Docker did not make the AI trustworthy. Docker made the AI’s work easier to contain, reproduce, and review.

That is the right mental model.

We still had to guide the agent

Giving Claude Code full repository access helped, but it created a new problem: exploration.

If you drop an agent into a large repo with vague instructions, it may spend too much time wandering. It can inspect irrelevant files, chase unnecessary patterns, or burn time building a map it does not need.

So we gave it an evidence pack before it started.

The evidence pack included:

task summary
changed or relevant files
nearby tests
expected behavior
allowed edit targets
implementation hints
test-design guidance
examples of existing patterns

Claude Code could still inspect more files if needed, but it started with a map.

That balance worked best.

Do not trap the agent inside a fixed prompt.

Do not let it wander blindly either.

Give it enough context to start in the right area, then let it investigate.

What got better

The biggest improvement was repository awareness.

Claude Code could look around. It could read nearby files, inspect existing tests, follow naming conventions, and copy local patterns. That reduced the number of changes that looked technically valid but did not belong in the codebase.

The second improvement was patch quality.

Because Claude Code edited files directly, we saw fewer malformed patches and fewer translation errors. The output was a normal working tree diff, not a fragile response format we had to parse.

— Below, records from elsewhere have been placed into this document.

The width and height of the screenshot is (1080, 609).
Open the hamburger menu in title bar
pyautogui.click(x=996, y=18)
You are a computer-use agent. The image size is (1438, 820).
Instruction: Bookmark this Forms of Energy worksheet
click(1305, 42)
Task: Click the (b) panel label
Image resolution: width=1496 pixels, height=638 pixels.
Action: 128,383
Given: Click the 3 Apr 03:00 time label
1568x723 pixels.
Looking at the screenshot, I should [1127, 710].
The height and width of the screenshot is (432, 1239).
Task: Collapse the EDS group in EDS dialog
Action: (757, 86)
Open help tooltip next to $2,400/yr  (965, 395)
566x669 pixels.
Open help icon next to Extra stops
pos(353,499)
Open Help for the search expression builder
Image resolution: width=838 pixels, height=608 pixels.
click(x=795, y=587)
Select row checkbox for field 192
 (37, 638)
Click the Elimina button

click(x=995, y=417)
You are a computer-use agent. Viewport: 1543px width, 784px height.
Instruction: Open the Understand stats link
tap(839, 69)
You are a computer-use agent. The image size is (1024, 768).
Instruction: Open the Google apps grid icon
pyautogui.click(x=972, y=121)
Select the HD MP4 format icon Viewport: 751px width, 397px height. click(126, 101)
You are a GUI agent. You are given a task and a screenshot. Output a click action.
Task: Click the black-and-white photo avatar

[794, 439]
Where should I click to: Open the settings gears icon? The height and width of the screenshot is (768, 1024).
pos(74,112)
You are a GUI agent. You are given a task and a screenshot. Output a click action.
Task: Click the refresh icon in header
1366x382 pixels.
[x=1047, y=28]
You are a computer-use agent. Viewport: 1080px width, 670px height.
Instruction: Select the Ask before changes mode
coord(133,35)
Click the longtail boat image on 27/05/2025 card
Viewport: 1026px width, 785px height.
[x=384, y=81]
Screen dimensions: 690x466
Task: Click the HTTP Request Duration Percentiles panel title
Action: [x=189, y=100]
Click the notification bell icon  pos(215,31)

The third improvement was debugging.

Before, when a result was bad, it was hard to know why. Did we send the wrong context? Did the prompt fail? Did the model misunderstand? Did our patch parser break?

With the container approach, the failure was easier to inspect. We could see which files changed, what commands ran, what checks failed, and what diff was produced.

That did not make debugging effortless, but it made failures more concrete.

What still hurt

This setup is not magic.

The Docker image needs maintenance. CLI versions, runtimes, package managers, and helper tools need to be pinned and updated deliberately.

Image size also becomes a real issue. The more languages and tools you add, the heavier the image gets. A generic image should cover common cases, not every possible runtime.

Jobs can also be slower than direct API calls. Agentic coding involves reading, searching, editing, and sometimes running checks. That takes time.

And Docker does not solve every build problem. Some repositories need special compilers, private registries, licensed tools, old SDKs, or OS-specific dependencies. In those cases, the container can still help generate and statically validate code, but full verification may need repo-specific CI.

Credentials also need discipline. Secrets should never be baked into the image. They should be injected at runtime, scoped tightly, and kept out of logs and subprocesses whenever possible.

The key design rule

The most important decision was this:

Claude Code writes the patch. It does not decide whether the patch is acceptable.

Our orchestration still handles policy:

repo checkout
prompt construction
context gathering
diff collection
secret scanning
unsafe file rejection
quality gates
final publishing

Claude Code is the coding worker.

The validation layer is the authority.

That separation matters because an agent with repo access is powerful. It needs boundaries. Docker is one boundary, but it is not enough by itself. You still need diff validation, allowed edit scopes, secret scanning, logs, and CI checks.

No single layer should be trusted completely.

Final takeaway

Direct model API patch generation works for simple tasks, but it becomes brittle when codebase understanding matters.

The main problem is not that the model cannot write code. The problem is that real code changes require navigation, convention discovery, editing, testing, and review.

Putting Claude Code inside Docker gave it a real workspace while keeping the run isolated and disposable.

The container provided control.

The evidence pack provided direction.

Claude Code produced the diff.

The validation layer decided whether that diff was safe to use.

That was the real win.

Not “AI writes code and we trust it.”

More like:

AI works in a clean checkout, produces a diff, and the system treats that diff like any other untrusted contribution.